Not saying your premise is wrong, although I think the percentage of warriors who have ever sustained 2.5K TPS for an entire boss fight is small, and those who have done so probably did it on Vael, an extremely short gimmick fight, with Death Wish and Recklessness popped while being spammed with max rank heals.

But anyway, since the warrior is the one doing the healing, it is affected by the warrior’s Defensive Stance, which is increased by the Defiance talent. The multiplier is 1.45. So that 50% is actually 72.5%.

Also, the cooldown on the trinket is 6 min. I was under the impression that the cooldown started when you popped it, not after the 1 min. HoT was finished. If so, it would be once every 6 min., not once every 7 min.

Of course the percentage of tanks who can push that TPS is small, that’s the current upper bound. And yes, that number is only for a couple of fights - the ones where tank threat output matters the most. And as you said, they are already going to be spammed with max rank heals for those fights, so the vast majority of the healing from diamond flask will be wasted as overhealing and will produce no aggro.

Not even REMOTELY true.

What’s dead in BC is the complete and total ignorance of +defense. Threat is an actual mechanic.

Arcane mages have the lowest threat per damage value there is. EJ existed in BC. People were optimized.

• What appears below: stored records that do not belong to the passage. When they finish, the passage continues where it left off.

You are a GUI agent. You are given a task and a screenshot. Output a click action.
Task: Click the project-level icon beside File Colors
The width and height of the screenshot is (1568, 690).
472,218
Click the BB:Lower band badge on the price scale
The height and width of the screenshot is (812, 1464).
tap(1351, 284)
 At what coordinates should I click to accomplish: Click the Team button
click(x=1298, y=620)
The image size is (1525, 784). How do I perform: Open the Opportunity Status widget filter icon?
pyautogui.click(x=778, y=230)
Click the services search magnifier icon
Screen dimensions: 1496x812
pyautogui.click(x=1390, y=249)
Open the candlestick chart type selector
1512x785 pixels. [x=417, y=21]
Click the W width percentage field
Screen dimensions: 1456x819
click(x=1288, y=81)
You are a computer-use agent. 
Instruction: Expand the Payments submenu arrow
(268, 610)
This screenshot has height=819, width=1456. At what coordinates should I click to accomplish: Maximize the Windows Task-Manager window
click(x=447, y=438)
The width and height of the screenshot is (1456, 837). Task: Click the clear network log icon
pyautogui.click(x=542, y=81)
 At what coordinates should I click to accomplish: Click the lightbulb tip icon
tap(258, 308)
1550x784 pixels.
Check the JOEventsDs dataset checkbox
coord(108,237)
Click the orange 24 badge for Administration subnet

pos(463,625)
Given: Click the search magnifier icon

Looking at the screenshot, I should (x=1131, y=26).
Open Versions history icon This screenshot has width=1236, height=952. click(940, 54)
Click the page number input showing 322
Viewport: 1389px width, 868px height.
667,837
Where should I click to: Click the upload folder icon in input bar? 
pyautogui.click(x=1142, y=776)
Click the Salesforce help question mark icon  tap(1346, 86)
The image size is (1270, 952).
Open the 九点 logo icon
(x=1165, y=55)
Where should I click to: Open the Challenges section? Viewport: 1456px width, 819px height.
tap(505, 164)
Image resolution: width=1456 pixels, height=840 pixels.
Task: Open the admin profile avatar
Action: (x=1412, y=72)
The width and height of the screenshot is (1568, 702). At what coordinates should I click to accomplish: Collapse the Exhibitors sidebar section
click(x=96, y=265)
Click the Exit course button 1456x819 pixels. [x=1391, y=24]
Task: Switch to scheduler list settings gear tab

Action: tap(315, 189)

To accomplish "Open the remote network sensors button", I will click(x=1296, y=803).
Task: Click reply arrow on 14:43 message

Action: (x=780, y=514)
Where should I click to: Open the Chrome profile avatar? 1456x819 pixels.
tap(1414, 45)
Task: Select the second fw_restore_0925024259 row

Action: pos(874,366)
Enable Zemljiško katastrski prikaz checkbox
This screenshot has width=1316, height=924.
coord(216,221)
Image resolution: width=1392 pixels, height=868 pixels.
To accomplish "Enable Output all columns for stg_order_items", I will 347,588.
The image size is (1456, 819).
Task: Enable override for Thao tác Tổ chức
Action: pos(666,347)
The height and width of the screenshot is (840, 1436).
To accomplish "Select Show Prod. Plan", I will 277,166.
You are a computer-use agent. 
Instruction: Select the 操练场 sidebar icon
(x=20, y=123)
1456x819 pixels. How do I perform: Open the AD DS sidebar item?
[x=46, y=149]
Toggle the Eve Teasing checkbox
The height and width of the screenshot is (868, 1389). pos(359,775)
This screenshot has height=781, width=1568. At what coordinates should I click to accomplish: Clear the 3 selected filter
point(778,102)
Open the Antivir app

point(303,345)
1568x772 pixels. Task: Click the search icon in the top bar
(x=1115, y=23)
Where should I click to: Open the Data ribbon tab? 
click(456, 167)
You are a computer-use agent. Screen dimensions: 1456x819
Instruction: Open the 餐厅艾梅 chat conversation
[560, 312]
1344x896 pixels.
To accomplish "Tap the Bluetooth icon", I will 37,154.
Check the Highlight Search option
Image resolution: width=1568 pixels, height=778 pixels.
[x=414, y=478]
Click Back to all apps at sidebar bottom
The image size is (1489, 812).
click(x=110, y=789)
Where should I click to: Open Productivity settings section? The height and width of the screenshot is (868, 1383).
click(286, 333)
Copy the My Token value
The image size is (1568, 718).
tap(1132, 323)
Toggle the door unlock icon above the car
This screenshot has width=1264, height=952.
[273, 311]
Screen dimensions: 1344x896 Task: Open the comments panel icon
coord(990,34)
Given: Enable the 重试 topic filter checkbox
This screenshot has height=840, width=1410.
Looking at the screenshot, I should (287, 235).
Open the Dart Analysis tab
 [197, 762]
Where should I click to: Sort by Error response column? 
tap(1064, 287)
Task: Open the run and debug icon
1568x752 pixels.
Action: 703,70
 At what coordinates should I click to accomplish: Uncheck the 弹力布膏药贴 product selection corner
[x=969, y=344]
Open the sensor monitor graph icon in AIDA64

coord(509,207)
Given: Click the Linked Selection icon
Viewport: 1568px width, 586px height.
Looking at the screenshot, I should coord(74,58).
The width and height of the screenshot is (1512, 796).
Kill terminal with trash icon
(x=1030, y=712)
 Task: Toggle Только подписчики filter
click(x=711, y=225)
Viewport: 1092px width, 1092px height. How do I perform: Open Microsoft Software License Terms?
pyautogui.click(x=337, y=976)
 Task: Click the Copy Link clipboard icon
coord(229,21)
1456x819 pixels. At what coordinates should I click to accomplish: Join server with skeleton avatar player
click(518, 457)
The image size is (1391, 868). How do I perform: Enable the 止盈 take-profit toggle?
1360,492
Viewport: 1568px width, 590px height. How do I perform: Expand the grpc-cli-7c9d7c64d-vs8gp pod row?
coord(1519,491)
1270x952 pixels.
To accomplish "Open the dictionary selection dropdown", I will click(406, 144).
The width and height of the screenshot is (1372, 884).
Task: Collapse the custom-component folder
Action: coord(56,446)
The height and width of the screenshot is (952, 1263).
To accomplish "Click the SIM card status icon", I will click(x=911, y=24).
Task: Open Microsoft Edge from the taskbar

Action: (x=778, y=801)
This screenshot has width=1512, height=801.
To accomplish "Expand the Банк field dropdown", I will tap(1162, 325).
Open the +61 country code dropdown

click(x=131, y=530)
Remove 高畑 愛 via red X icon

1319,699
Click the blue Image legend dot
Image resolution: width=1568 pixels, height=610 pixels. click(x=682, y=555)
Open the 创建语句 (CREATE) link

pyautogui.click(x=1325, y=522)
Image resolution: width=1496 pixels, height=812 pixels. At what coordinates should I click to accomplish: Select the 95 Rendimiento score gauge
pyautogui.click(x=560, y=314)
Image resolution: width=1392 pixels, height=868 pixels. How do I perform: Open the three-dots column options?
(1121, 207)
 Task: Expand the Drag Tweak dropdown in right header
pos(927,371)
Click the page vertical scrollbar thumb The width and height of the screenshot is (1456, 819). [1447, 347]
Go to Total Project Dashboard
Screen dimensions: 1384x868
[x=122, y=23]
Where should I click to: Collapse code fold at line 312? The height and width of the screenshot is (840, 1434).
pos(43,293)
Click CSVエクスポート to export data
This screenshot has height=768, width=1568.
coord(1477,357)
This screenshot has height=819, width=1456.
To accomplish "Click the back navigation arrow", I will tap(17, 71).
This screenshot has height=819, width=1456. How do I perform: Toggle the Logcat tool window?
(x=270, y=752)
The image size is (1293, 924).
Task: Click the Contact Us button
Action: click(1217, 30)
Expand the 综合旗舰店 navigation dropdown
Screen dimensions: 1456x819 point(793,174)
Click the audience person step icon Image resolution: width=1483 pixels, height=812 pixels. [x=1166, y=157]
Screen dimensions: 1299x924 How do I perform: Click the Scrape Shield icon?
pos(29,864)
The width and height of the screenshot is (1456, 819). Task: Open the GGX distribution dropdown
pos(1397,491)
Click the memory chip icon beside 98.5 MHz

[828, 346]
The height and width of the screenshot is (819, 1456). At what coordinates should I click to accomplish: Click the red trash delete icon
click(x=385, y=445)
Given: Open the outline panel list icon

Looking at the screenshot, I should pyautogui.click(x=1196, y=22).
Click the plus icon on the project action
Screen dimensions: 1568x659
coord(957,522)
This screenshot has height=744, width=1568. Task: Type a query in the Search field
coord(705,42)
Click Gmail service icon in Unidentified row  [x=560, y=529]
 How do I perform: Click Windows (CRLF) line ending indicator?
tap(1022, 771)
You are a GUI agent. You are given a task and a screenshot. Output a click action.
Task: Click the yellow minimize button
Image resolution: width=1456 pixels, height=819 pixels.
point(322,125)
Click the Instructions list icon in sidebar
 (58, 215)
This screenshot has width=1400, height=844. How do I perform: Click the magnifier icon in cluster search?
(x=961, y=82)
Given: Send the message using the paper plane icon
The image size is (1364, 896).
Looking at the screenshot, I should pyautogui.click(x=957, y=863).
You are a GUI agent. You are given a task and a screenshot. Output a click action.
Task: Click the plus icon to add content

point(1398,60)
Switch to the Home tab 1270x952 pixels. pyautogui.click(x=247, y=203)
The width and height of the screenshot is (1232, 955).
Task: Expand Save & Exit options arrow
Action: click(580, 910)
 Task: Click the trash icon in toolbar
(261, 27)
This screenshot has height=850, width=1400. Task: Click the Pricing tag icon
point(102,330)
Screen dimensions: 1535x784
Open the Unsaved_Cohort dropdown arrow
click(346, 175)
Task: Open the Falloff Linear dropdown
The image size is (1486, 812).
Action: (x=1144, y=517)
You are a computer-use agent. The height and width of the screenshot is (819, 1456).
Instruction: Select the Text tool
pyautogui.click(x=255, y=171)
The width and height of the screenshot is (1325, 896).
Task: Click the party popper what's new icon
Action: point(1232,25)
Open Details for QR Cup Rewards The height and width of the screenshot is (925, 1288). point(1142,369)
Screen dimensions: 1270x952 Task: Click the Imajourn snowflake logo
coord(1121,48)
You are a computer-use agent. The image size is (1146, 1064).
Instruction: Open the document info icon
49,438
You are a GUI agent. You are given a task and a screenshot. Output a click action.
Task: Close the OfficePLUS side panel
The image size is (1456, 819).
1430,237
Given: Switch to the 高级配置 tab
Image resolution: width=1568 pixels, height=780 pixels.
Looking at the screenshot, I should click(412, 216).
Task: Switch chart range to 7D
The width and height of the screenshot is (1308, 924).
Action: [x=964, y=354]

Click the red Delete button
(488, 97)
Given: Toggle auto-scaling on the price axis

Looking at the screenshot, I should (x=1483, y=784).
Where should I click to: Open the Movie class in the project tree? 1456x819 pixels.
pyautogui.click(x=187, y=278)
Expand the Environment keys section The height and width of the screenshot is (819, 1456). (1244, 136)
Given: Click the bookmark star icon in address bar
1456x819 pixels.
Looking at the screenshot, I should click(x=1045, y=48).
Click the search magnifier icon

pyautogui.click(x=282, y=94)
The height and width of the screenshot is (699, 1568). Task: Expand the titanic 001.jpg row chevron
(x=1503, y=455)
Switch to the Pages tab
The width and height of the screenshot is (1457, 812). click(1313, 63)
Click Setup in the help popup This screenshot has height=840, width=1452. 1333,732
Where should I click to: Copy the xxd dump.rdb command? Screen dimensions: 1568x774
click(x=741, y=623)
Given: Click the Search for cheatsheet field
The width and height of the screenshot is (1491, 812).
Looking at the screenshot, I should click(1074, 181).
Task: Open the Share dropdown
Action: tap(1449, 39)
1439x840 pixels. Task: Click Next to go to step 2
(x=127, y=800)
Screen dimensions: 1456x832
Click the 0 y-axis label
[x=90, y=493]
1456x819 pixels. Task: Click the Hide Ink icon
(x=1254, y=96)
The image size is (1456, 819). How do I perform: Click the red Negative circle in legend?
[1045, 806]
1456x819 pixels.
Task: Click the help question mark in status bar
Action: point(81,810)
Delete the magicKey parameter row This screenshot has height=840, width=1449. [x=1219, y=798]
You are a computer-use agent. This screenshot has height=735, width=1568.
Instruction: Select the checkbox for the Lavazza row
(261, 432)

Arcane mages were s-tier with warlocks, BM hunters, and insanely geared fire mages in BC.

Mages aren’t dead in TBC, but they’re certainly not an S-tier PVE class.

For some reason the word “Sunwell” popped in my head.

I actually played a lock in BC. Believe me I have seen crazy arcane mage parses where the locks are sitting there threat capped particularly in Sunwell. The thing is most mages didn’t swap to missiles build when 4 piece t6 supported it. We we’re lucky too, we had a rogue and a fury warrior with glaives. Our biggest issue was always avoiding threat cap, not healing checks or tank checks. It was always threat.

And nobody makes less threat per damage with a strong threat drop than arcane.

That fallacy was because fire looked stronger on paper. Threat per damage as arcane was much lower.